| Slithery D |
Your spells are particularly effective against those caught unawares.
Benefit(s): During a surprise round, your opponents that have not yet acted take a –2 penalty on saving throws against spells you cast. Creatures that have already acted take a –1 penalty during the surprise round.
Can anyone think of any reason this wouldn't work when casting spells like Dream Scan, Nightmare, Demand, Scrying, Create Mindscape (when they can't see you), or any other spells that effect targets without line of sight? We don't ordinarily think of this as a surprise round, but it kind of totally is, as the subject could roll initiative right after to try a defense or reaction to the spell that just hit them.
Seems like a pretty powerful option for certain patient mastermind or long-range spy builds, not just the guys who open combat from a Greater Invisibility. Also great for Cunning Caster when you succeed in casting the spell unawares.
| Captain Riley |
While I would not have a problem for it as a GM, and it makes perfect sense that this could work thematically, technically by mechanics the time you are using the spell is not a "Surprise Round" (at least for some of the spells you mentioned).
"Surprise" is a sub-section of combat. Because a combat doesn't happen there is no surprise round. So spells like Scrying which will not result in a combat cannot make use of this -2 on saving throws.
However spells that would result in a combat starting (such as Create Mindscape) can benefit from this feat, but ONLY if the person your using it on fails to notice you casting it.
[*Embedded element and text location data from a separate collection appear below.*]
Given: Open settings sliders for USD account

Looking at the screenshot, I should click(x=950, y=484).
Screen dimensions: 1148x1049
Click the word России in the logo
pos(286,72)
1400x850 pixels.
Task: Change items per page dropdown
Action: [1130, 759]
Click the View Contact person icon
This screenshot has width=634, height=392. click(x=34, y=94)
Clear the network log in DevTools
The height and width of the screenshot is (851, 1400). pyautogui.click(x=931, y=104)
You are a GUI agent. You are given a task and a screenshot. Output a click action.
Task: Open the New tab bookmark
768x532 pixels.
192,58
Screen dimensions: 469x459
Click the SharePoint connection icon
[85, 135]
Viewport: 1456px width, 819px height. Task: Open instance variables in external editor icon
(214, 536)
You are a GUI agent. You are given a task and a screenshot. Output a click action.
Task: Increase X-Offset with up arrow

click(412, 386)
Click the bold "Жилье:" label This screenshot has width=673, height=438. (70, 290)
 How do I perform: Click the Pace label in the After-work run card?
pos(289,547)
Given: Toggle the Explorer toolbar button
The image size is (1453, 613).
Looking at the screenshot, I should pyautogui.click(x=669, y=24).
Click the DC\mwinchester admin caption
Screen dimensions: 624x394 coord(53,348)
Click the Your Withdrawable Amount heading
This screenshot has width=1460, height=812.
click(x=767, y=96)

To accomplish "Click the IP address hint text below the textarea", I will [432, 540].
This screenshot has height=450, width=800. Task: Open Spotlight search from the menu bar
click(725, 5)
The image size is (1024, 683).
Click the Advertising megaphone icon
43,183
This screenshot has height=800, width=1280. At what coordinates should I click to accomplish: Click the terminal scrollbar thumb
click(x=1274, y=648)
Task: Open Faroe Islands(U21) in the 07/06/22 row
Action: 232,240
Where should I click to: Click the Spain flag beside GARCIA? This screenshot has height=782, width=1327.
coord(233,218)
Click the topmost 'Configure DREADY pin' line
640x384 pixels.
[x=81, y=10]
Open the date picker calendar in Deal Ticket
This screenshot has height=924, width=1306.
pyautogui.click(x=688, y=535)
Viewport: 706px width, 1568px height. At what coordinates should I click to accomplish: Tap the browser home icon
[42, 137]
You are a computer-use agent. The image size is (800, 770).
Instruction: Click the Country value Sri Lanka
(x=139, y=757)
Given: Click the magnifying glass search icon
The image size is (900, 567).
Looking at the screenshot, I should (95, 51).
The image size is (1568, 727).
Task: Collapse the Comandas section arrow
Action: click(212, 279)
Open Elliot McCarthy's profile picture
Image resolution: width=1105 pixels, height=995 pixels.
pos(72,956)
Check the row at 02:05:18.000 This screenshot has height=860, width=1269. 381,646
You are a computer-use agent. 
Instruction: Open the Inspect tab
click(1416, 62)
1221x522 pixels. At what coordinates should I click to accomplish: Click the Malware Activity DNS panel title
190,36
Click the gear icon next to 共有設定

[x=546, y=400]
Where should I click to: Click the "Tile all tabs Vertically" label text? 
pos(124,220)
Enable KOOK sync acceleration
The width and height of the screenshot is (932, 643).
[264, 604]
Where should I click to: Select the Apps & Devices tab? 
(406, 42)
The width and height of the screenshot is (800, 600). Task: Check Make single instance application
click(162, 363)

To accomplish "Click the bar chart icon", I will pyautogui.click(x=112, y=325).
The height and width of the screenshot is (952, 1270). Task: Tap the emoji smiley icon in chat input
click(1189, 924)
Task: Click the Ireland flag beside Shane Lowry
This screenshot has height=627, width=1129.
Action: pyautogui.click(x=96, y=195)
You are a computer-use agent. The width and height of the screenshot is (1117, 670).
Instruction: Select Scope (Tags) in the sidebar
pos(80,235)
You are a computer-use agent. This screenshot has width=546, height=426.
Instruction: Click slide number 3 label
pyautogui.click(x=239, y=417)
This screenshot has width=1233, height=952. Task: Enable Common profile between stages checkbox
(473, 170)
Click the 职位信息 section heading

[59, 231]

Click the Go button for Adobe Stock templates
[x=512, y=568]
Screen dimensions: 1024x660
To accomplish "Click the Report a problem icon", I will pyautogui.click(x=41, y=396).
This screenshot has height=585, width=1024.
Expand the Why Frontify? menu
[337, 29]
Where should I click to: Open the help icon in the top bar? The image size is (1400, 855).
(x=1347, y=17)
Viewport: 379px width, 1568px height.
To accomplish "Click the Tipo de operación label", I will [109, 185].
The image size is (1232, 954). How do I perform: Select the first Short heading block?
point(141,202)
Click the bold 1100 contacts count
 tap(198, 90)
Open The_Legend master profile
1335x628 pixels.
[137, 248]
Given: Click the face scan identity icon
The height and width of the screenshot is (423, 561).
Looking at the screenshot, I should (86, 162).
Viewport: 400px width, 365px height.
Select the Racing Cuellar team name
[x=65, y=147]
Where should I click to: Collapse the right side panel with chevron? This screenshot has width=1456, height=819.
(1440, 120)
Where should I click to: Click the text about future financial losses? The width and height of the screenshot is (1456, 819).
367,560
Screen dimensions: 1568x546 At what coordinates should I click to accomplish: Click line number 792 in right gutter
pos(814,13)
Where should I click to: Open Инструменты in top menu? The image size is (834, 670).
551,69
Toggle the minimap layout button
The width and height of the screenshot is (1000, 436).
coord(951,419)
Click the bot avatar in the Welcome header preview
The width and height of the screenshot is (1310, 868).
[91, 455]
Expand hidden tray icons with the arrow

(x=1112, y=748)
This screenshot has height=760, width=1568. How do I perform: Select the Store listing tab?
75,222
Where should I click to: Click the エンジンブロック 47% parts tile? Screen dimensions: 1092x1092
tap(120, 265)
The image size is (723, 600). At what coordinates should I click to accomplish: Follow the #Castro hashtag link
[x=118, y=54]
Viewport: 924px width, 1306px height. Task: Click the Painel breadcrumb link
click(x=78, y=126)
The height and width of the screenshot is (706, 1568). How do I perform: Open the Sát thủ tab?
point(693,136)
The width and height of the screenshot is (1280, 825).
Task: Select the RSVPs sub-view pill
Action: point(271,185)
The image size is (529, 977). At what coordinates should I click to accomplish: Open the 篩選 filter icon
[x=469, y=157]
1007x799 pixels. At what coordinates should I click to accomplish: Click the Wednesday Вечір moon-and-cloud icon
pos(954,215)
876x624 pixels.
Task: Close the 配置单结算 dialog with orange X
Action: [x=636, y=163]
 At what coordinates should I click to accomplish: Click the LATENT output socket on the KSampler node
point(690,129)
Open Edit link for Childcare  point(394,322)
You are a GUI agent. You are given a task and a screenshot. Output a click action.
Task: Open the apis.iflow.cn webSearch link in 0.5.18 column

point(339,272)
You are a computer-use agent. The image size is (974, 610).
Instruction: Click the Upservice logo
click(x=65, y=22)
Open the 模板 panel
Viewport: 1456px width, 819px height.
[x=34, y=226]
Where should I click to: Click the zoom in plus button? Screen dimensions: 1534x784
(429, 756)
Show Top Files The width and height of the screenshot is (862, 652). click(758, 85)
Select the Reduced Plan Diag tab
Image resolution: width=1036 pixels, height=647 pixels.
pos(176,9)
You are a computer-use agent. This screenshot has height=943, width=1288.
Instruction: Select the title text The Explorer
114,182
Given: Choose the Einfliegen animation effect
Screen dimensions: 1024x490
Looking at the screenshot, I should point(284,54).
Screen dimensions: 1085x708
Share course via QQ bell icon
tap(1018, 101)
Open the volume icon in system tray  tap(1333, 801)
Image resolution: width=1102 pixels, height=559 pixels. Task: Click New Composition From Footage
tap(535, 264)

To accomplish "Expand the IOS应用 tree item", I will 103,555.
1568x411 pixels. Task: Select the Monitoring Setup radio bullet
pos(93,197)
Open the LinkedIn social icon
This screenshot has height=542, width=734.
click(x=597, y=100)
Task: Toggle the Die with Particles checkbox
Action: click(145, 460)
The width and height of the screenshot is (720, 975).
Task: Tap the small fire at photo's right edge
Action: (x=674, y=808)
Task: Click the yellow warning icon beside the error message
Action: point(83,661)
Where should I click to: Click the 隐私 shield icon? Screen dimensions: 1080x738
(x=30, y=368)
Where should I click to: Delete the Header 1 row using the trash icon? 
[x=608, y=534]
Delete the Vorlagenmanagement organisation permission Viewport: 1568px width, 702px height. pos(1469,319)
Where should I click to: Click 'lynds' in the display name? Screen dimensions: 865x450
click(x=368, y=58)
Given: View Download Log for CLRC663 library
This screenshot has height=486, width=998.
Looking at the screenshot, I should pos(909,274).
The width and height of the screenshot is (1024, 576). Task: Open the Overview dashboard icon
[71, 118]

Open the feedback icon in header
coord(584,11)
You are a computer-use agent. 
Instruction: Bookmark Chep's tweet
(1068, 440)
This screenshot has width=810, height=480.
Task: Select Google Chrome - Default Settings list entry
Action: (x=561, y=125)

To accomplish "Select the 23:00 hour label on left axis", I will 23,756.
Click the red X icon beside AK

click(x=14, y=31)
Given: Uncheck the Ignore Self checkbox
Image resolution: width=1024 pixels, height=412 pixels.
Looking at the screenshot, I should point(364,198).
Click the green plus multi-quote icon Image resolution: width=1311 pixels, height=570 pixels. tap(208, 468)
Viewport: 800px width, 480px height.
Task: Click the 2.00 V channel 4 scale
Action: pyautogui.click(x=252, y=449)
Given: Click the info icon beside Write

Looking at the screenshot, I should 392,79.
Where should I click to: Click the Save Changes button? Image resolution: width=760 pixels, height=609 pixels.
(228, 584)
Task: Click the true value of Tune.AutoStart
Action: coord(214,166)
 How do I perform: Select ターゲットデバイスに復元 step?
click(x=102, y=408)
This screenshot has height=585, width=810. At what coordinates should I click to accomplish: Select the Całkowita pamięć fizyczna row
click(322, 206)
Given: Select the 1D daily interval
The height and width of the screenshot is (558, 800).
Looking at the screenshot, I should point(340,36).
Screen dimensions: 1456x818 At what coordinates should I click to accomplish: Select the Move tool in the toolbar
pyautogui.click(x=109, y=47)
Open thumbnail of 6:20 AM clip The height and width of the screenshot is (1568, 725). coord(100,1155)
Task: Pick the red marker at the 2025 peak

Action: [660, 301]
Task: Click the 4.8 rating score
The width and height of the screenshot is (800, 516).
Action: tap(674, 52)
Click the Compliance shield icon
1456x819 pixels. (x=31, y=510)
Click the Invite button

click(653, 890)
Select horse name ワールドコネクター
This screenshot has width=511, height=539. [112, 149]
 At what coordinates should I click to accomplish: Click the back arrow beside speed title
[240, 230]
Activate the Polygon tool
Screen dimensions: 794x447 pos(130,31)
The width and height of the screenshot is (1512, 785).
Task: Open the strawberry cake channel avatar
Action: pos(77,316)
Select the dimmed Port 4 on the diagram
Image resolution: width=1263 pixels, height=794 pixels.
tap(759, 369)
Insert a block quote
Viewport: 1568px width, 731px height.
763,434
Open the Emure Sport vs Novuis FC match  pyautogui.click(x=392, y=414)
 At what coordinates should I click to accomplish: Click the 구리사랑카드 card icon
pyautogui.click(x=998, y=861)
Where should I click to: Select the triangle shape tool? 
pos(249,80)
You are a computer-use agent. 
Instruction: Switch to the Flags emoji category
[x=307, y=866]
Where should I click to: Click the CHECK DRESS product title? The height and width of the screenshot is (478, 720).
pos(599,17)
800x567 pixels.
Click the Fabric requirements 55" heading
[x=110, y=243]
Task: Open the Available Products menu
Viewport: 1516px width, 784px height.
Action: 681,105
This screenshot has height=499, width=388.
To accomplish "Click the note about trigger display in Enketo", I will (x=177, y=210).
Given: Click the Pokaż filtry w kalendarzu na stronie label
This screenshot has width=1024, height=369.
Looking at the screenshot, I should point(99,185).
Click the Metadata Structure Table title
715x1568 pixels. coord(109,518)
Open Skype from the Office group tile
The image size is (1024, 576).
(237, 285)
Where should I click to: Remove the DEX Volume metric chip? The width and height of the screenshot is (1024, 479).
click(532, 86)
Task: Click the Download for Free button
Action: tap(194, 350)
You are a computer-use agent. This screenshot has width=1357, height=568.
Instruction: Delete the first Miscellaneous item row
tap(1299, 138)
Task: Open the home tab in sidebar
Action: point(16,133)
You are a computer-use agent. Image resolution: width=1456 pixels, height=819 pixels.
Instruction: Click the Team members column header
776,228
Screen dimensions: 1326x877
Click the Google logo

If they succeed in noticing you casting it, there is no surprise round because a surprise round only happens when combatants fail to notice a combat starting.
| Captain Riley |
For Reference:
When a combat starts, if you are not aware of your opponents and they are aware of you, you're surprised.
Determining Awareness
Sometimes all the combatants on a side are aware of their opponents, sometimes none are, and sometimes only some of them are. Sometimes a few combatants on each side are aware and the other combatants on each side are unaware.
Determining awareness may call for Perception checks or other checks.
The Surprise Round
If some but not all of the combatants are aware of their opponents, a surprise round happens before regular rounds begin. In initiative order (highest to lowest), combatants who started the battle aware of their opponents each take a standard or move action during the surprise round. You can also take free actions during the surprise round. If no one or everyone is surprised, no surprise round occurs.